■ THE INPUT:
________________________________________

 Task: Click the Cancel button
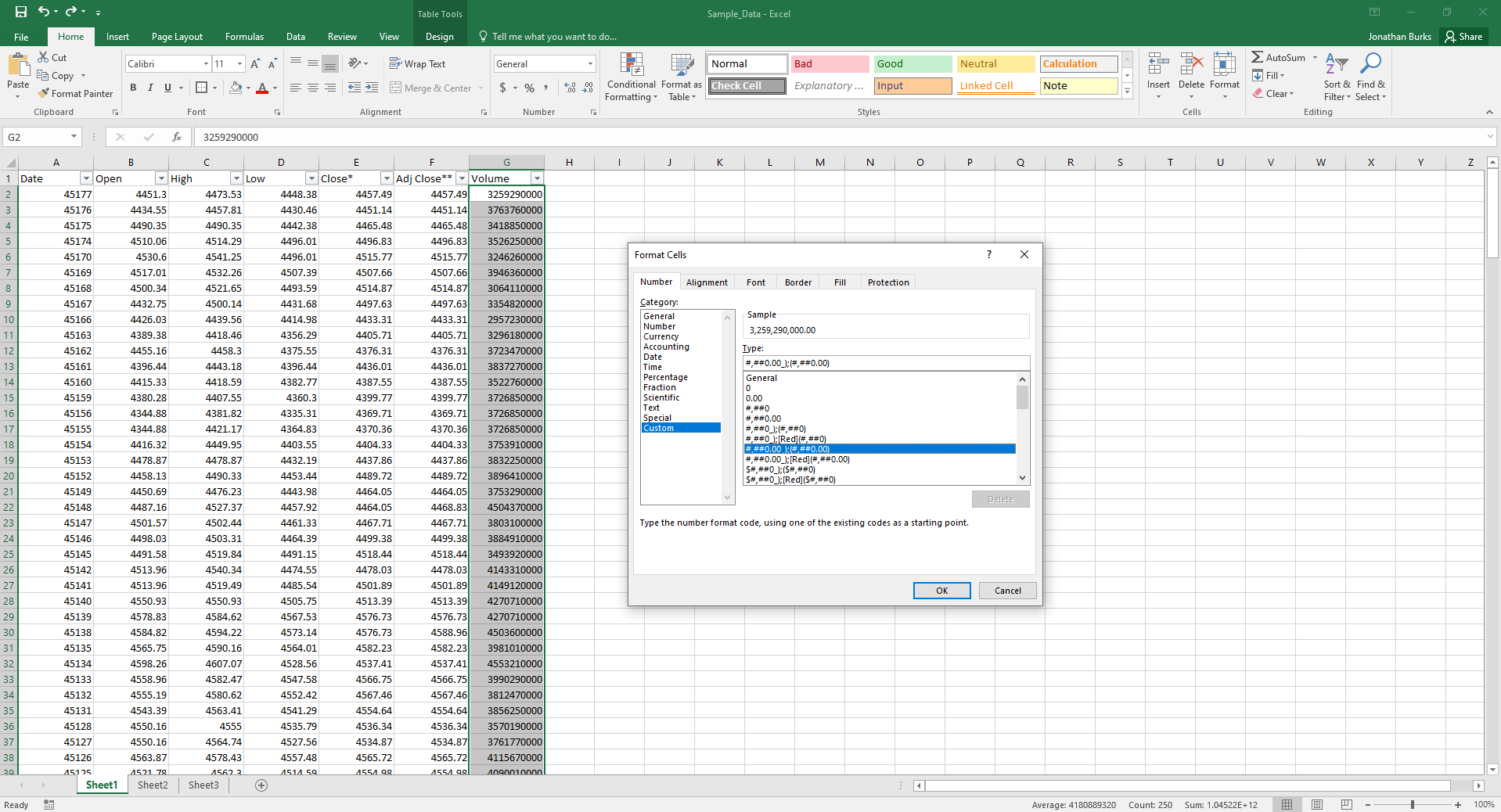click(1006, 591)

________________________________________

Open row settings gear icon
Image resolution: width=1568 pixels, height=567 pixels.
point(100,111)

________________________________________

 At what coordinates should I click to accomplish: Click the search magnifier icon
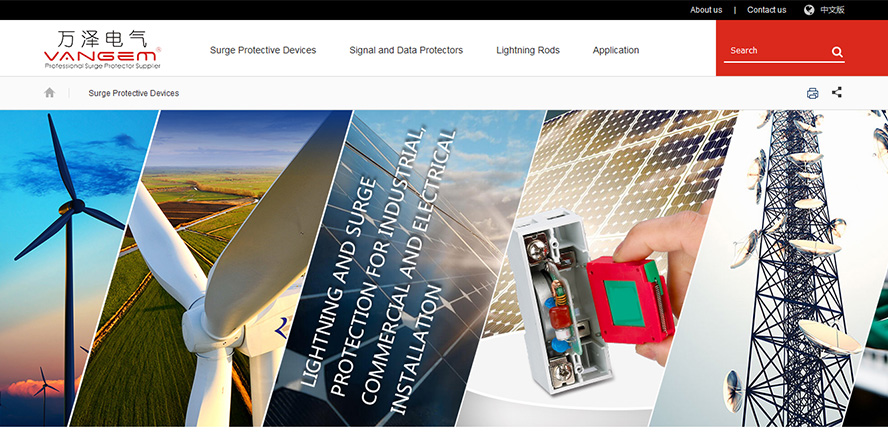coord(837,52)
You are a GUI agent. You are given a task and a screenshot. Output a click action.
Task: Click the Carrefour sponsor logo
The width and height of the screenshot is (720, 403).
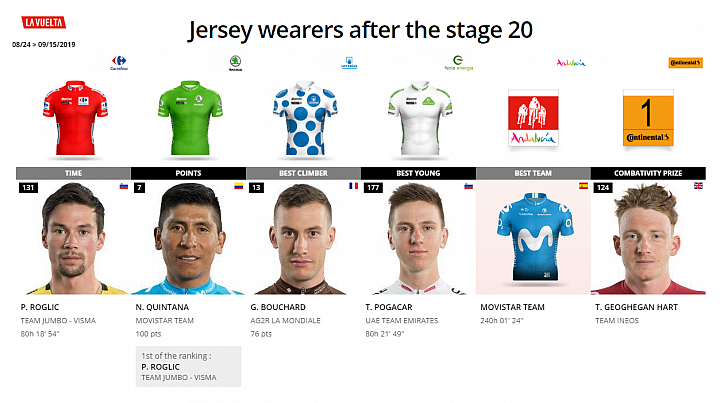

________________________________________

■ TASK BRIEF:
Switch "sponsor logo" to "banner" in the lines from the one with "You are a GUI" up to and including the one with "The width and". Give back only those lines, with everything else left unchanged.

■ RESULT OF THIS EXERCISE:
You are a GUI agent. You are given a task and a screenshot. Output a click action.
Task: Click the Carrefour banner
The width and height of the screenshot is (720, 403).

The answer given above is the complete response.